Hikmet ehli zatlar buyuruyor ki:
(La ilahe illallah Muhammedün Resulullah) demek pek kolay, değeri ise çok yüksektir. İmam-ı Rabbani hazretleri, (Bu öyle bir kelime ki, bunu terazinin bir kefesine koysalar, öteki kefesine de yedi kat yerler, yedi kat gökler dolusu günah koysalar, bu kefe ağır gelir) buyuruyor.
İmanı olanı ateş yakmaz. Çünkü Kelime-i tevhid onu korur. Asırlarca, imansızlar bu kelimeyi söylememek için öldüler, Cehenneme gittiler. Müslümanlar da bu kelimeyi söyletmek için şehit oldular, Cennete gittiler. Fark sadece budur, yani bir Kelime-i şehadet hakkı bâtıldan ayırıyor. Asırlardır Müslümanlarla kâfirler arasındaki savaşların sebebi sadece budur.
Bu Kelime-i tevhidi ihlasla söylemeyi yani buna iman etmeyi Allahü teâlâ kime nasip etmişse, bu dünyada ondan daha zengin, daha mutlu, daha bahtiyar hiç kimse olamaz.

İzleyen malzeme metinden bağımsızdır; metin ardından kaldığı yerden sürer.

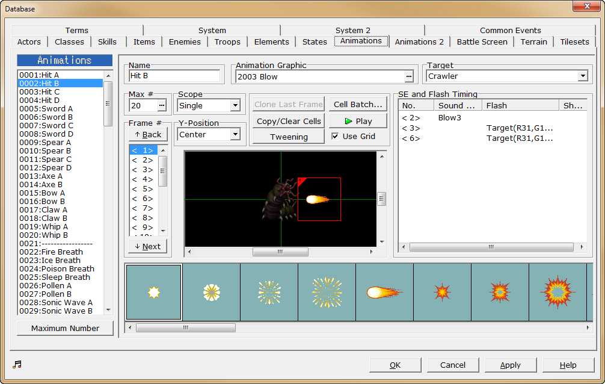Screen dimensions: 605x384
Task: Open the Scope dropdown showing Single
Action: (236, 105)
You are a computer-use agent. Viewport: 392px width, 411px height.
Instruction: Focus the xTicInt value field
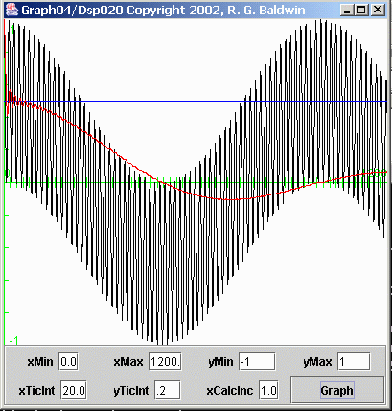coord(74,390)
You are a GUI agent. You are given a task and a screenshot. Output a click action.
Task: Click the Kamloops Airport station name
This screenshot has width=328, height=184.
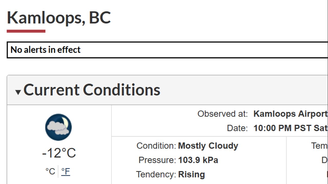click(x=290, y=114)
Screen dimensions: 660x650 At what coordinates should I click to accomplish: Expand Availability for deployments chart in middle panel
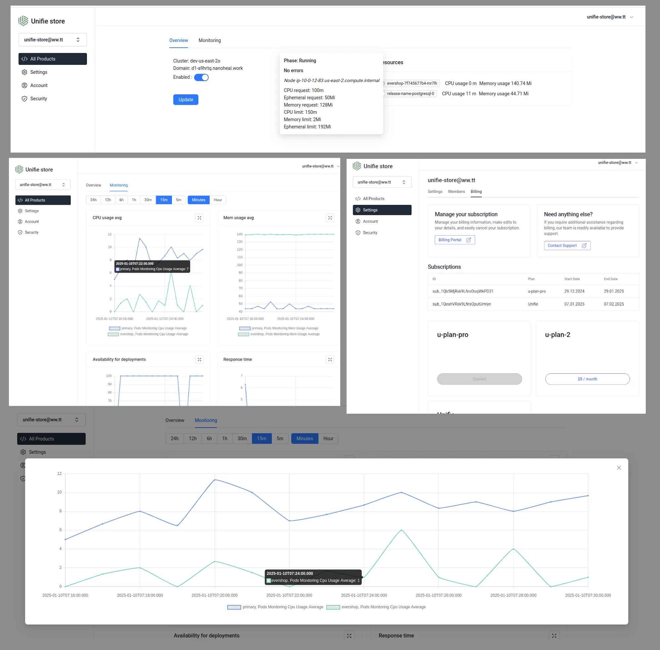tap(199, 359)
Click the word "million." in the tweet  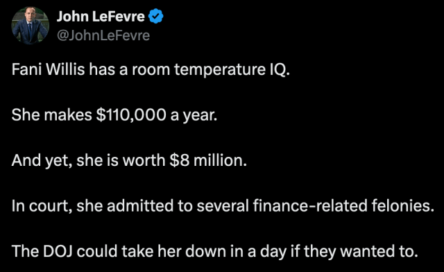point(221,160)
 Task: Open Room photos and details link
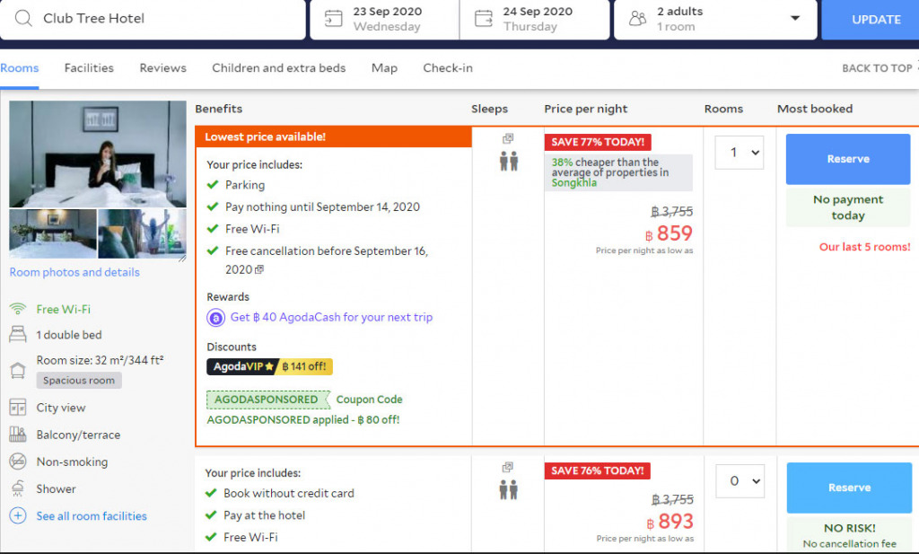coord(74,272)
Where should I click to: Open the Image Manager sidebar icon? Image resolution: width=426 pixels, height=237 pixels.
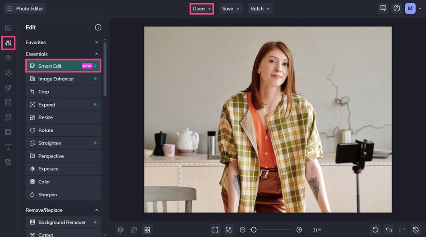[8, 28]
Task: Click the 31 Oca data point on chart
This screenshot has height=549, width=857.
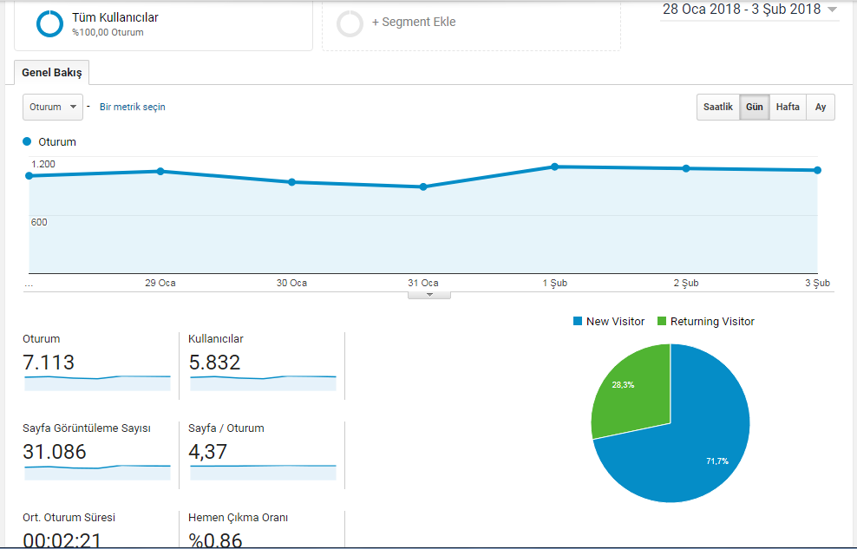Action: pyautogui.click(x=423, y=186)
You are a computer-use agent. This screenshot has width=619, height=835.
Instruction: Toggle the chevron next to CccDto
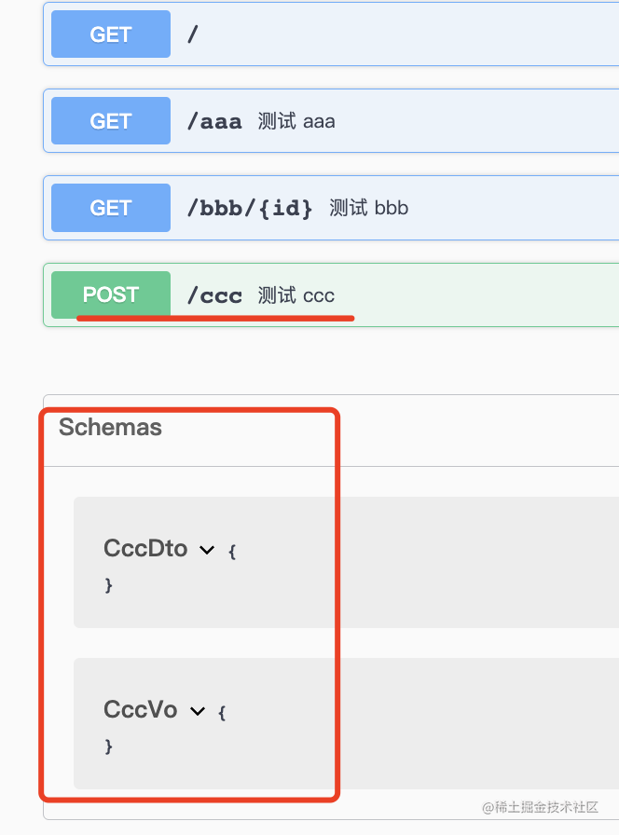207,550
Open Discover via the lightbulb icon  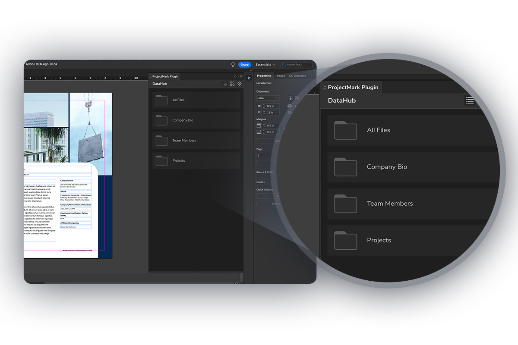(233, 65)
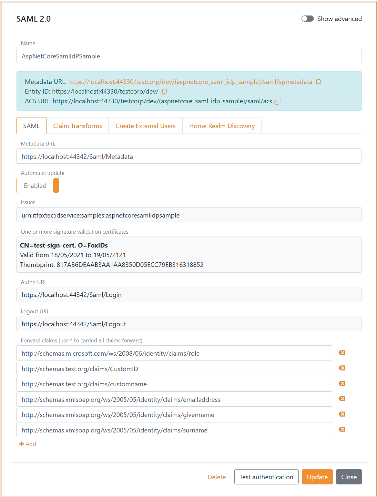Copy the ACS URL via its copy icon
This screenshot has height=497, width=378.
pyautogui.click(x=277, y=101)
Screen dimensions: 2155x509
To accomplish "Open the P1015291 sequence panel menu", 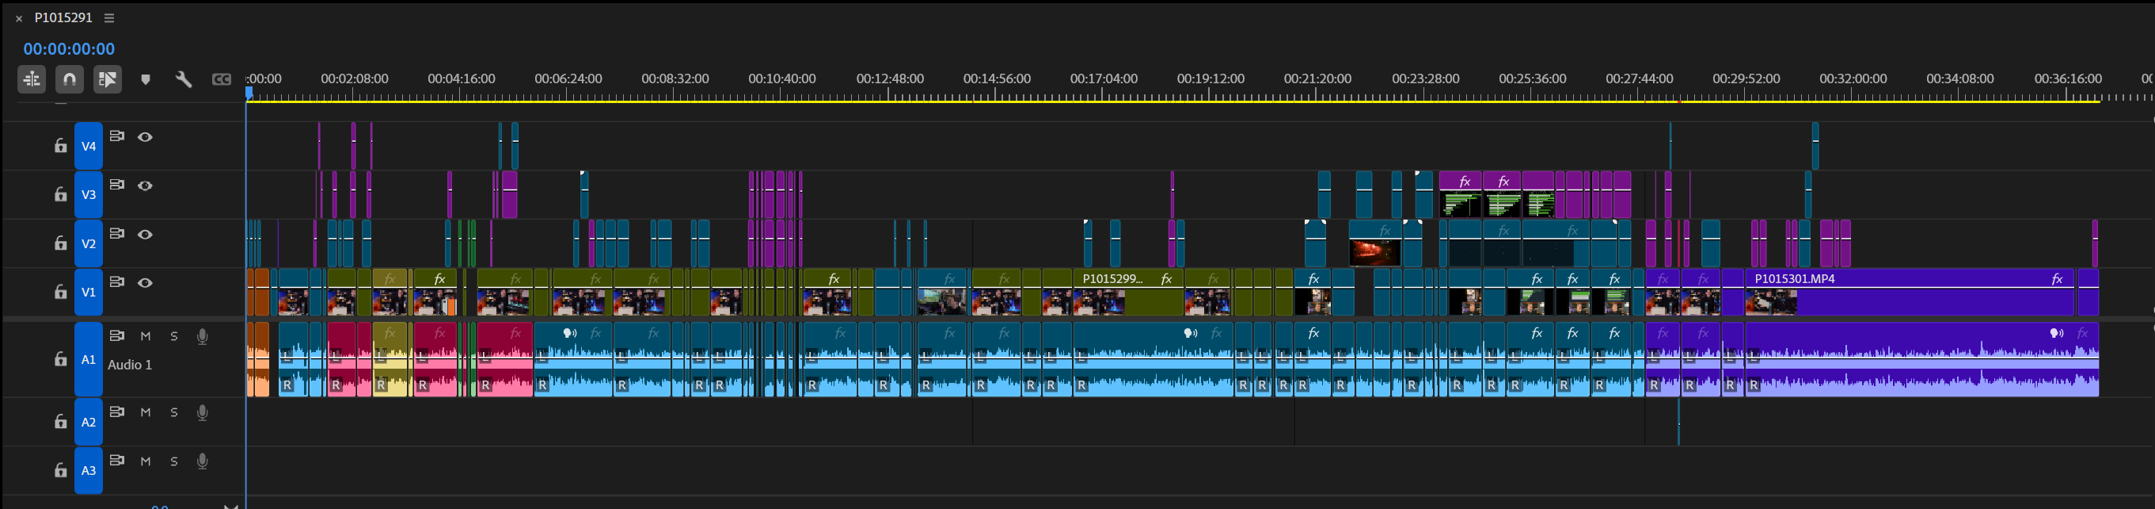I will pos(109,18).
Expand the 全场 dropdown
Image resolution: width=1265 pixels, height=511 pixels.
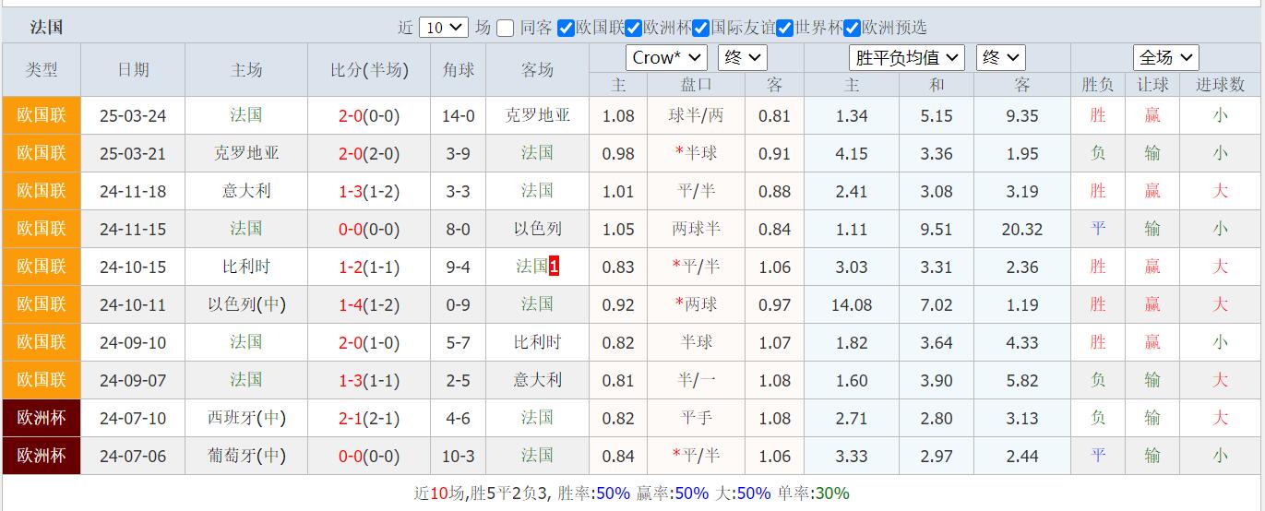pos(1165,57)
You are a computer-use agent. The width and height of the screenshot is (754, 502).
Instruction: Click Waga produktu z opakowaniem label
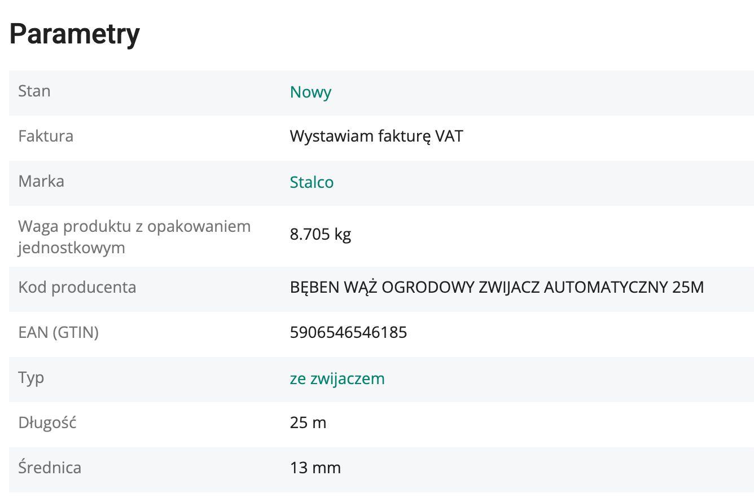(x=134, y=227)
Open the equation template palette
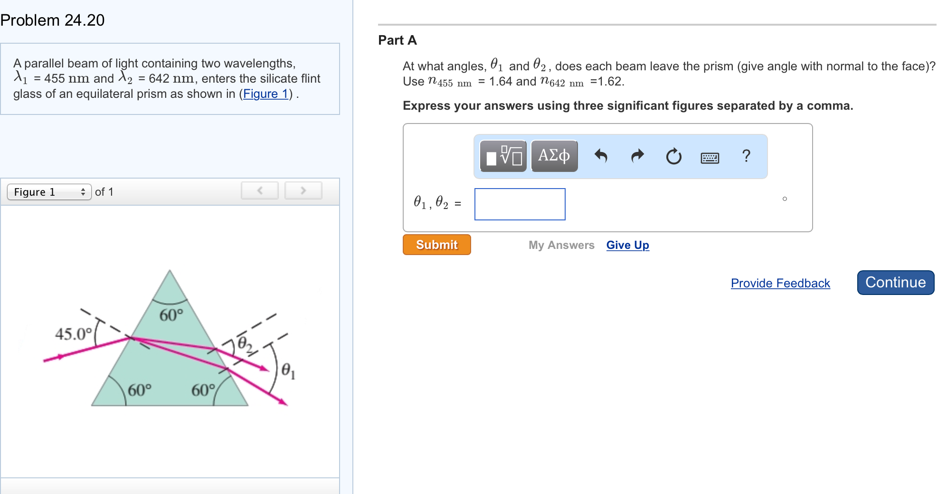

Onun için bunu söylemeyi Cenab-ı Hak kime nasip etmişse, kul bundan daha iyi ne ister ki? Çünkü Allahü teâlâ en kıymetlisini verdi. Bundan daha kıymetlisi yoktur.
Allahü teâlâya hamd olsun ki, bu Kelime-i tevhide inanmayı ve onu söylemeyi bize nasip etmiş. Mesela Peygamber efendimizi gördükleri hâlde, Ebu Cehil, Ebu Leheb, Kelime-i tevhidi söylemedi. Ama Hazret-i Ebu Bekir ve diğer Eshab-ı kiram söyledi. Bu iş şaka değildir. Cennet ve Cehennem söz konusudur. Söyleyen Cennete, söylemeyen Cehenneme gider. Onun için her fırsatta Kelime-i tevhid söylemelidir.
Eğer iman bozuksa, Ehl-i sünnet âlimlerinin bildirdiğine uygun değilse ibadetlerin faydası olmaz, imanla ölmek çok zor olur. İman düzgün olup beş vakit namaz da varsa, büyük müjdelere kavuşulur. Beş vakit namaz yoksa yüz bin hac da yapılsa, yüz bin hatim de indirilse, yüz bin altın sadaka da dağıtılsa, hiç faydası olmaz. Çünkü namaz dinin direğidir, direk yoksa bina yıkılır. Namaz dinin başıdır, baş yoksa vücut yaşamaz.
Dünya âhiretin tam zıddı ve tersidir. Doğu ile batı, gece ile gündüz gibidir. Dolayısıyla insanın, doğu ile batı gibi olan dünya ile âhiret arasında, (Doğuya mı yoksa batıya mı gideceğim) diye bir karar vermesi lazım. Ama bilsin ki, nereye yaklaşırsa öbür taraftan uzaklaşır. Çünkü ikisine birden gidilmez. Onun için insanlar, âhirete yaklaştıkça dünyadan uzaklaşırlar. Dünyaya yaklaştıkça, dünya muhabbeti, dünya meşguliyeti arttıkça âhiretten uzaklaşırlar. Âhiretten uzaklaşanların kıyamette işleri çok zordur.